The foliage blossoming from the roof of the
Shake Shack at 20th and Sansom in Center City is the work of Mario Gentile and his company,
Shift_Design. Their portable 'living tile,' aka green roof tile, offers urban homes and storefronts a DIY method of adding rain-absorbing shrubbery to any impervious surface, be it a concrete patio or any of the countless flat roofs in Philly. Their latest edition, the
Fairmount Living Tile, will be demoed at the
Design Philadelphia event,
Up and Dirty.
“A green roof for the masses is not easily accessible yet,” Gentile says. “The costs associated are exorbitant. We wanted to solve larger issues—stormwater management, heat island effect, and air quality—by offering an accessible, well designed living tile kit that makes it easy for the end user. No need for a structural engineer, landscape architect, contractor, roofer, installer, etc.”
The tile, a rectangular aluminum tray, includes specially formulated
Gaia soil, which is half the weight of typical soil, but absorbs twice its weight in water.
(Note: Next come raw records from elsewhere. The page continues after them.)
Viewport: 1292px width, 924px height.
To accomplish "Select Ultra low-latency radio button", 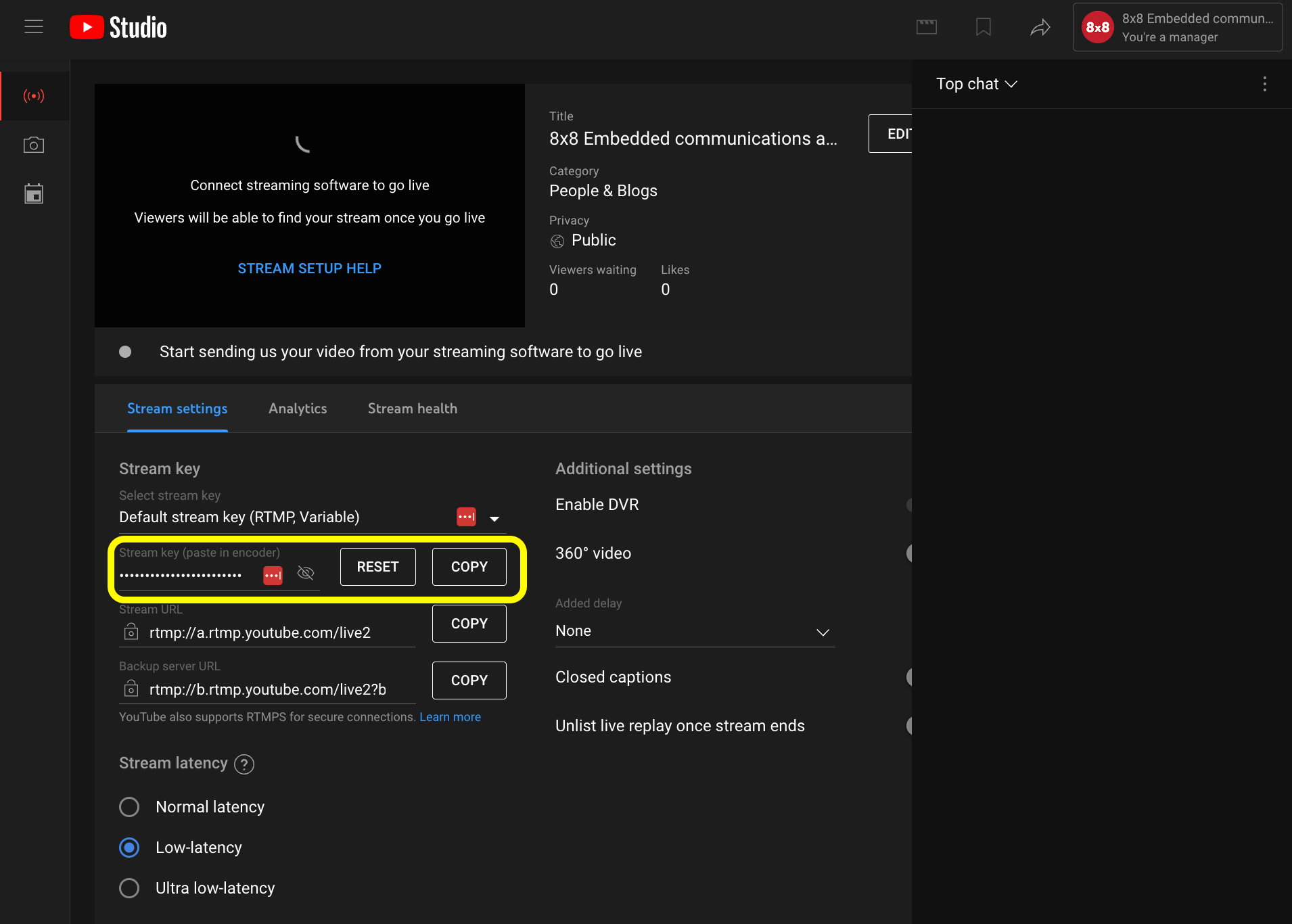I will click(129, 888).

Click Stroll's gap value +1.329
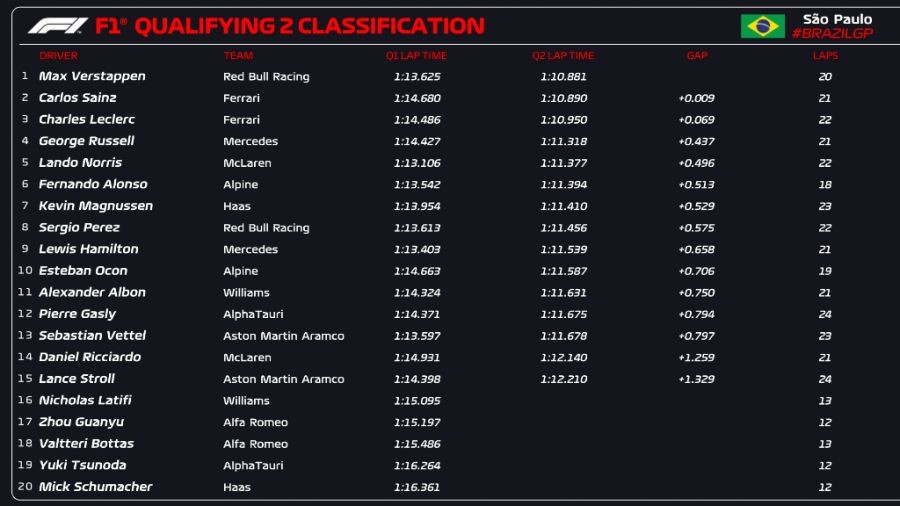coord(696,379)
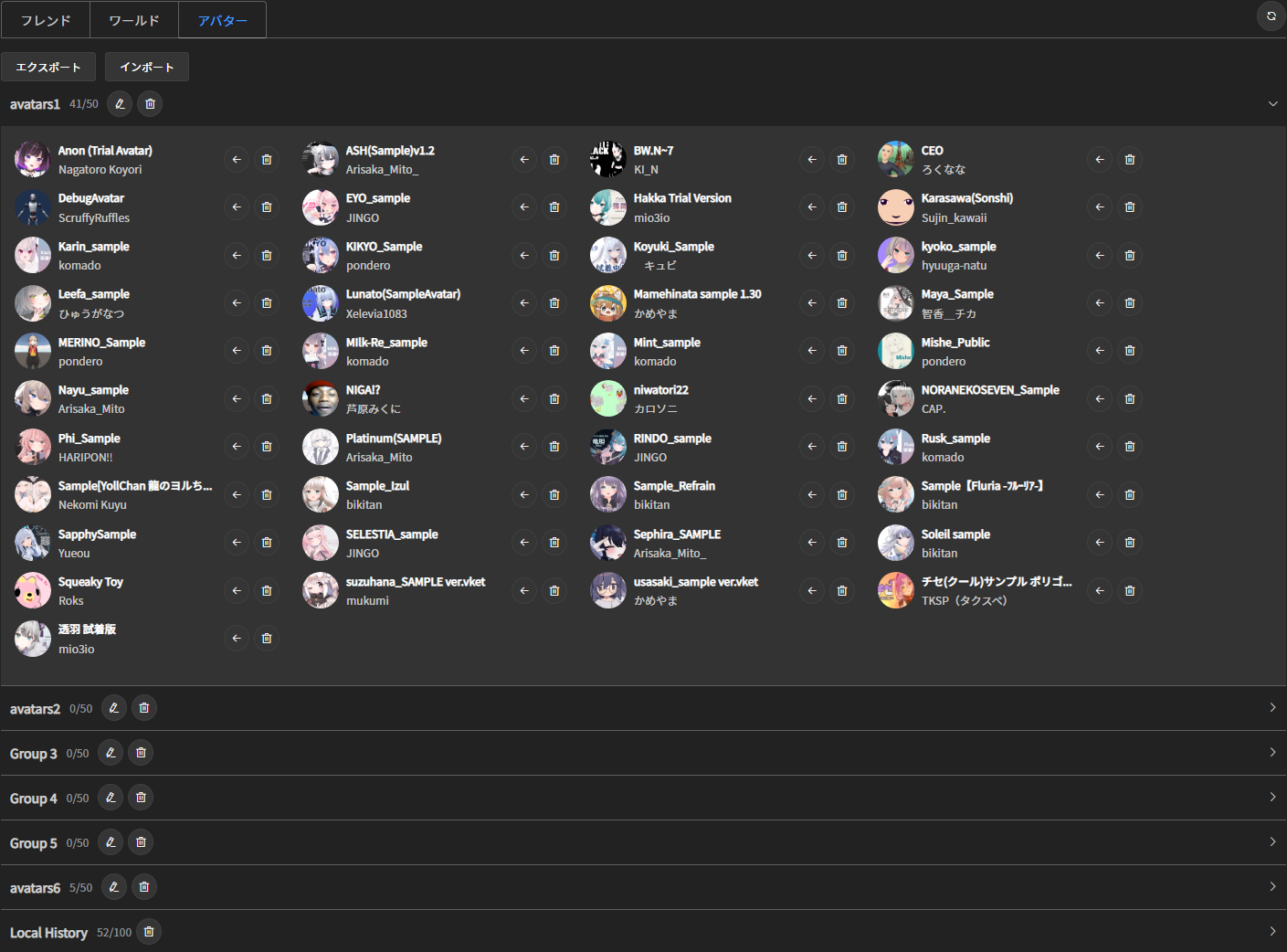1287x952 pixels.
Task: Click the エクスポート button
Action: (48, 67)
According to the company’s structural assessment, Gaia soil can be supported by the roof of a row home during maximum snowfall, but it’s so light weight it easily blows away. Shift_Design includes burlap casing, made from
La Colombe coffee sacks, to mimic natural ground floor covering and keep the soil in place.
Shift_Design was founded in 2008 when Gentile—who currently teaches biomimicry architecture at UPenn—pulled a few of his former Temple design students for a residential rain barrel project. The company has since graduated from
Good Company Ventures as experts in elegantly designed passive stormwater management technologies—ie raised gardens, living walls, rainwater collection etc. Their work is installed at Shake Shack, Urban Outfitters Headquarters, and countless homes across the city.
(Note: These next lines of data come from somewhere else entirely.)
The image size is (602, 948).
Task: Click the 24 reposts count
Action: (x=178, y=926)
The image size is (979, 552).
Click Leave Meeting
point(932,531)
Sure, it looks pretty, but greening also serves an impending urban need. Sixty percent of Philly’s sewers are “combined" sewers meaning they carry both sewage and rain water. As climate change increases the east coast’s annual rainfall, combined sewers carry the risk of overflow, creating a potential citywide sanitation hazard.
The Philadelphia Water Department has proposed a $2 billion plan to catch excess water before it hits the sewer using greening and other passive technologies—it’s a lot cheaper than building new pipes.
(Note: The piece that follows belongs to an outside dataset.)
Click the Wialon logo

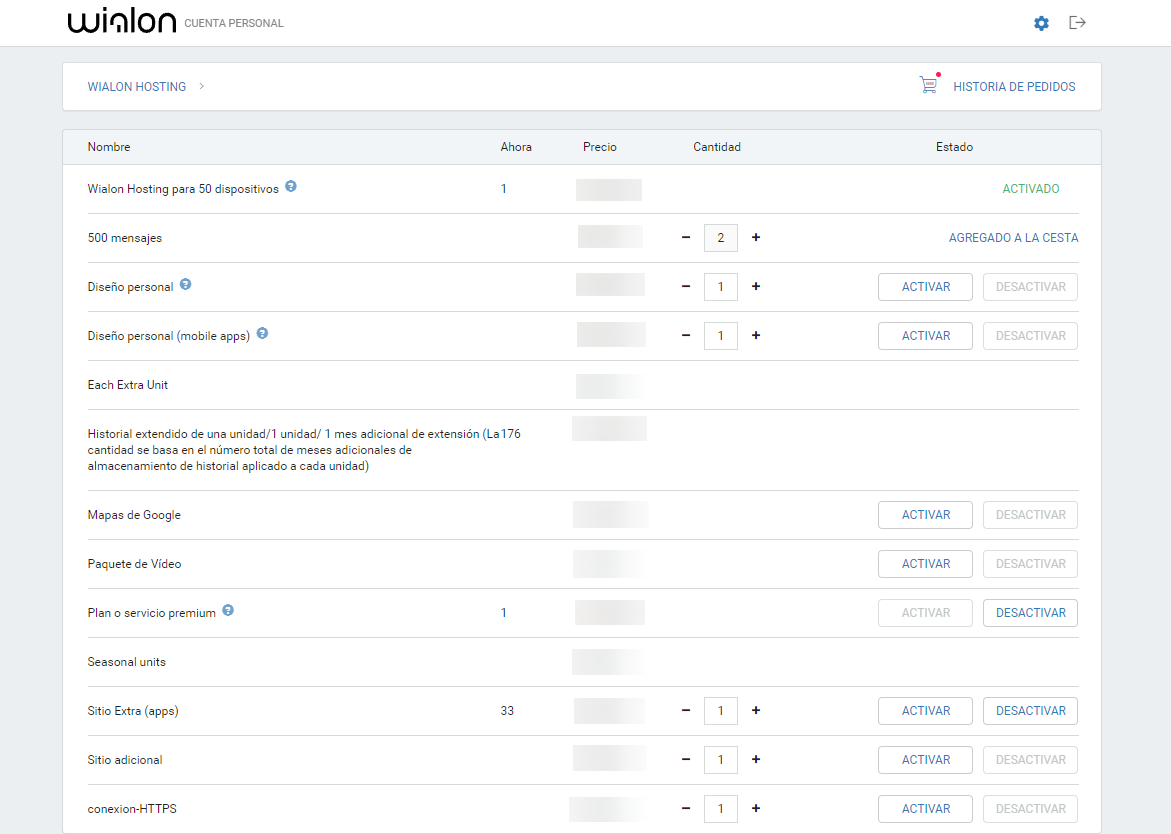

In addition to stormwater reduction, green walls and roofs support dwindling pollinators, remediate air and water pollution and lower household energy consumption by regulating temperature. In their market segment study, Shift_Design found east coast cities, including Philly, New York and Baltimore, have a profusion of impervious surface ripe for alteration.
“Flat roofs are abundant and they’re doing nothing for these cities,” Gentile says. “Adding just a little bit of greening, a little bit of life, to your home reduces stress. If many households do it, the added benefits [for the city] are incredible.”
Gentile, who has a track record of hiring his employees directly from Philly schools including UPenn, Temple and UArts, will also launch a kickstarter campaign for manufacturing toolage during Design Philadelphia. With advanced equipment, Gentile says, Shift_Design can increase production and lower the price point even further while adding a few green manufacturing jobs to our area.